PROSPECTIVE MEMORY AFTER MESIAL TEMPORAL LOBE RESECTION FOR MESIAL SCLEROSIS ASSOCIATED EPILEPSY
Abstract number :
3.253
Submission category :
10. Behavior/Neuropsychology/Language
Year :
2013
Submission ID :
1751582
Source :
www.aesnet.org
Presentation date :
12/7/2013 12:00:00 AM
Published date :
Dec 5, 2013, 06:00 AM
Authors :
C. adda, A. P. Santos, C. Jorge, R. Valerio, L. Castro
Rationale: Prospective Memory (PM) refers to a set of cognitive skills that allow recalling an intention in the future, in the appropriate moment, and is related to executive functions and episodic memory. A previous study suggested the role of mesial temporal structures in the prospective component of longterm prospective memory tasks. Mesial temporal lobe structures resection may differentially impact memory and executive functions. Objective: To evaluate the impact of epilepsy surgery on the prospective component of prospective memory. Methods: Six-task Prospective Memory Paradigm (three event related; three time related). Normal group (without epilepsy) and two unilateral MTS patients groups were evaluated: a surgical group (pre- and one year postoperatively) and a control test-retest group. Results: 42 subjects (without epilepsy), 20 patients of the test-retest group (retest controls) (11/20, 55% RMTS) and 39 patients of the surgical group (20/39 patients, 51% RMTS) were evaluated. Groups did not differ in demographics and IQ. 94% of surgical patients were seizure-free. Antiepileptic drug load reduction was noted in the surgical group. Improved PM performance was noted in both groups: test-retest and surgical (Subjects without epilepsy= 16,9 (+1,9); Test-retest= RMTS 1st evaluation: 12.5 (+5.8); 2nd Evaluation: 14.5 (+3.5) / LMTS 1st evaluation: 9.2 (+4.1); 2nd evaluation: 13.0 (+4.3). Surgical group= RMTS Evaluation 1: 14.4 (+3.3); Evaluation 2: 15.1 (+2.7) / LMTS Evaluation 1: 14.5 (+3.9); Evaluation 2: 15.0 (+2.2), indicative of a learning effect.

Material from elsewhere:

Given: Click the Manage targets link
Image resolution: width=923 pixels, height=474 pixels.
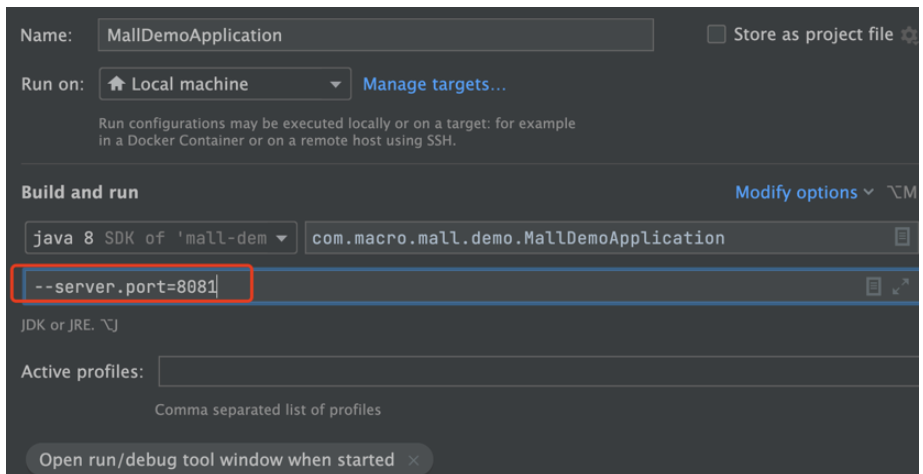Looking at the screenshot, I should pyautogui.click(x=434, y=84).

A mild improvement was noted in executive functioning in the RMTS surgical group and a decline in verbal memory was noted in the left surgical MTS group. Reliable change index (RCI) analysis indicated that the surgical group did not improve performance. Conclusions: Differently from episodic memory and executive functions, the prospective component of PM remains stable after epilepsy surgery, despite decline in verbal memory for the left MTS group and mild improvement in executive functioning.